NZ visual diary - entry 25
mother and child - Fo Guang Shan Temple
Auckland is home to the largest Buddhist temple in the country, the Fo Guang Shan Temple. Last year, Dolph and I, along with some close friends, spent a day at the temple. Our visit remains quite memorable.
The temple's website states that the mission of the temple is "to promote Humanistic Buddhism."
Among the many photographs I captured during our visit, the photograph displayed above is especially significant for me.
A core tenant of the religions I have studied, and for me a marker of what imbues those religions with their essential spirituality, is a set of relationship propositions.
In acknowledging a relationship with a transcendent being, an individual ought to recognise and accept that the first order "I-Thou" relationship, to borrow Martin Buber's memorable phrase, necessitates a second order relationship, "I-We."
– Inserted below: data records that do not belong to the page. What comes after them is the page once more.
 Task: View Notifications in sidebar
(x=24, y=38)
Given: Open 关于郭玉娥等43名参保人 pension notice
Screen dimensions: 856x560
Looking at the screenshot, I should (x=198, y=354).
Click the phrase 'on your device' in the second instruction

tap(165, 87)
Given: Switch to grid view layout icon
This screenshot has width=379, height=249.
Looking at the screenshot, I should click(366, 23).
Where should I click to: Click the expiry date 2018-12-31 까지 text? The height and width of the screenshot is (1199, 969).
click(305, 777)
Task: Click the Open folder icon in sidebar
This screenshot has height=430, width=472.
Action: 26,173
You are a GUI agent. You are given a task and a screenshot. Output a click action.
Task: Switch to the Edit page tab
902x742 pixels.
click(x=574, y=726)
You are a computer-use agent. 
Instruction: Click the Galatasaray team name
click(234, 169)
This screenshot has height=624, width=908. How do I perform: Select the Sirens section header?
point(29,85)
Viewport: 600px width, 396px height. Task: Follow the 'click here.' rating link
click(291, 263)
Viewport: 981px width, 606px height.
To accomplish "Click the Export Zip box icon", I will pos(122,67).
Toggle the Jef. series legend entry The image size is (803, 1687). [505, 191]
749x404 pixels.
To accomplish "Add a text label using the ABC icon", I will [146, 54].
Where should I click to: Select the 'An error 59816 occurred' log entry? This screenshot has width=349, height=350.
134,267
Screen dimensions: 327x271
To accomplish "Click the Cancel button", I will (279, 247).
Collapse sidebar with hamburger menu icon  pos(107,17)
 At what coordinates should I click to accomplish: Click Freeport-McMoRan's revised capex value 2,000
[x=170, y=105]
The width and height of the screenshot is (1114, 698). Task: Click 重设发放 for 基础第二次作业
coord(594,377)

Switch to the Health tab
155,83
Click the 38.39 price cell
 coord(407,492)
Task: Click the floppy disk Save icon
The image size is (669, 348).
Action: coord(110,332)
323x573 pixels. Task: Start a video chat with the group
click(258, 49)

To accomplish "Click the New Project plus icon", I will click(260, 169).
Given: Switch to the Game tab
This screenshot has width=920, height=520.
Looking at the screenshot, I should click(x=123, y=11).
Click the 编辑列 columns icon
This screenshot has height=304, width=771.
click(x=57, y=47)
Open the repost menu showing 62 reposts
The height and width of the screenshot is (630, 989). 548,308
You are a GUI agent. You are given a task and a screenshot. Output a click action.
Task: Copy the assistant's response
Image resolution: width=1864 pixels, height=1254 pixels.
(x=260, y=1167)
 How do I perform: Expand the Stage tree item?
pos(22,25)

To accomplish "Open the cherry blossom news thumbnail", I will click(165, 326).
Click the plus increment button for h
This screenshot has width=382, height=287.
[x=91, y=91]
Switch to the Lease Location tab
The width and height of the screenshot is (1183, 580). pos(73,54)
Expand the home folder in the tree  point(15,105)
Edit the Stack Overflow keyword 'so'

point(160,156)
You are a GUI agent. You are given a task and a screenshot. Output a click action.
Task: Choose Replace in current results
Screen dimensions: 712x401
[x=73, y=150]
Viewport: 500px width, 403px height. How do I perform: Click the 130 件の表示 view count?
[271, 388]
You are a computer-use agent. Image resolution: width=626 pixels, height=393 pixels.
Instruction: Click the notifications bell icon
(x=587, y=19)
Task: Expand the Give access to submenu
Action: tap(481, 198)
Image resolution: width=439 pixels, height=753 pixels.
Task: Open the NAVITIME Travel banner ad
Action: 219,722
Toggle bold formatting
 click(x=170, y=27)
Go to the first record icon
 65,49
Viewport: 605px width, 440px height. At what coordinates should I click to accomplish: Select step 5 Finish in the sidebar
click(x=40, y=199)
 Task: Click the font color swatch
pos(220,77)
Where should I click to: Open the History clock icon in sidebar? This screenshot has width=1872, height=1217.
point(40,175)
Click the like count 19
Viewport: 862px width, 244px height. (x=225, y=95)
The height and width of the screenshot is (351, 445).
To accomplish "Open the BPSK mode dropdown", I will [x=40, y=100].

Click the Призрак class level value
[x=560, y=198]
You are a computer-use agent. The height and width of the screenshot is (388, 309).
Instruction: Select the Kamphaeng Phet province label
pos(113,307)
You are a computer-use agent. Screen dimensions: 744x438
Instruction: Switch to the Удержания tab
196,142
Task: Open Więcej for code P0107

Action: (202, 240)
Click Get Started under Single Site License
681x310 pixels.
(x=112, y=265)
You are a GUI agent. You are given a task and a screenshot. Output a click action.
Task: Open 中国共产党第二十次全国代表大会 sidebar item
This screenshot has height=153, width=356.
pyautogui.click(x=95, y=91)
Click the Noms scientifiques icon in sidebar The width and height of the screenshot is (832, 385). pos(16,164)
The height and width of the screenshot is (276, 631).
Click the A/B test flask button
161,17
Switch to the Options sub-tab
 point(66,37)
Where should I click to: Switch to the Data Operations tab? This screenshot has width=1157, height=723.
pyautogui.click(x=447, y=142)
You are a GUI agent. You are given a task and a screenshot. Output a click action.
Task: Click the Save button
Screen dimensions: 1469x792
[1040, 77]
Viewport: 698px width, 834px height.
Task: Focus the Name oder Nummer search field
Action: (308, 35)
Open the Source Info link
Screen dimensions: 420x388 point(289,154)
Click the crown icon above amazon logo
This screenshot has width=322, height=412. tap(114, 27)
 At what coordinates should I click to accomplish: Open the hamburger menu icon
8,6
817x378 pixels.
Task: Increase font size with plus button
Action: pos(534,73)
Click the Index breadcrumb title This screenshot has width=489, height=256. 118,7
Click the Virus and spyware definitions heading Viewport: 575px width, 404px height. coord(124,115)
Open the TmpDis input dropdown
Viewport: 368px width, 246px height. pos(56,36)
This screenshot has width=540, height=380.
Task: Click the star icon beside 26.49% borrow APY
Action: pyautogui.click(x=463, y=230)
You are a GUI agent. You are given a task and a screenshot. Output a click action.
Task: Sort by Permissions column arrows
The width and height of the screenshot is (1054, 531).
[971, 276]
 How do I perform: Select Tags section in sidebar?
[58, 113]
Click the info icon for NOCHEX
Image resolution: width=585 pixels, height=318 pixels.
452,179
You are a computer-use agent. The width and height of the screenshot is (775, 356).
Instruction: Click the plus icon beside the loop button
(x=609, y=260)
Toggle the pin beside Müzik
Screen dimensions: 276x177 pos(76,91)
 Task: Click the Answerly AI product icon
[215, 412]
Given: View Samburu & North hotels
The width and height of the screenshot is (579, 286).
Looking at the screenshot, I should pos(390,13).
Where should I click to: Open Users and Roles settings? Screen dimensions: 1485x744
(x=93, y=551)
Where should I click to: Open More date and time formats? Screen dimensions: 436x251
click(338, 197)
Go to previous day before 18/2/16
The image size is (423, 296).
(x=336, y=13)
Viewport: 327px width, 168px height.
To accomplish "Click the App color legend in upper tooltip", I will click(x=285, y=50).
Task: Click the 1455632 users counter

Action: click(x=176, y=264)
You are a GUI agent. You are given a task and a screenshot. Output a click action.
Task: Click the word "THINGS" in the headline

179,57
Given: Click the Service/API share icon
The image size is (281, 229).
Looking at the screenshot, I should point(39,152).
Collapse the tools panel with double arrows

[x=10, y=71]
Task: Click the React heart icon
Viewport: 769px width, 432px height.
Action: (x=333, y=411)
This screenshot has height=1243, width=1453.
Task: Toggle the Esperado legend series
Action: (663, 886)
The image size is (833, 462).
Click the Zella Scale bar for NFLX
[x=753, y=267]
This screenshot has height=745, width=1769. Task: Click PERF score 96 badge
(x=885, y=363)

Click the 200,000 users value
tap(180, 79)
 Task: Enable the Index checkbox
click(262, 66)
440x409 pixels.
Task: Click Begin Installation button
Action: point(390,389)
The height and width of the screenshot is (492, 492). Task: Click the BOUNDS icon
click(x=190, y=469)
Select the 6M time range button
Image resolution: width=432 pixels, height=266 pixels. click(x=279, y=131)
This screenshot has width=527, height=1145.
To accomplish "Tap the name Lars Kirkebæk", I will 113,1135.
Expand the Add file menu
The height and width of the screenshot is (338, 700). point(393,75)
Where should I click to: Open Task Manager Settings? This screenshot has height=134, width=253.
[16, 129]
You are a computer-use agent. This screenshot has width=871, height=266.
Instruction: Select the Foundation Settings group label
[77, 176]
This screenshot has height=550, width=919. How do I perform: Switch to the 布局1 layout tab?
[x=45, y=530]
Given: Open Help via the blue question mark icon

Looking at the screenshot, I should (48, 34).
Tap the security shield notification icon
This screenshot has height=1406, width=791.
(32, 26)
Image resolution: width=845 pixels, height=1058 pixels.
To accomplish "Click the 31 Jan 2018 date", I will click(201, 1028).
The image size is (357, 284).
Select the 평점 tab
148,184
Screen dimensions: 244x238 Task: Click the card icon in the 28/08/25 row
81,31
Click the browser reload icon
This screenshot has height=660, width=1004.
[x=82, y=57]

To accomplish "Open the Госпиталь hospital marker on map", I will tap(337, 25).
I endow the "we' with expansive breadth, the stuff that would have some label me a pantheist. I accept the claim.
If the One is everything and we enter into that relationship, then it ought to follow that we are connected to all things.
In the moment I captured the image of mother and child, a moment in which a small child, with the countenance of attendant deities, wished to express her sense of oneness with another, and by extension all things, I knew that no other expression of connection and unity, not even the grandeur of the temple compound, could as adequately and completely convey a sense of the ineffable.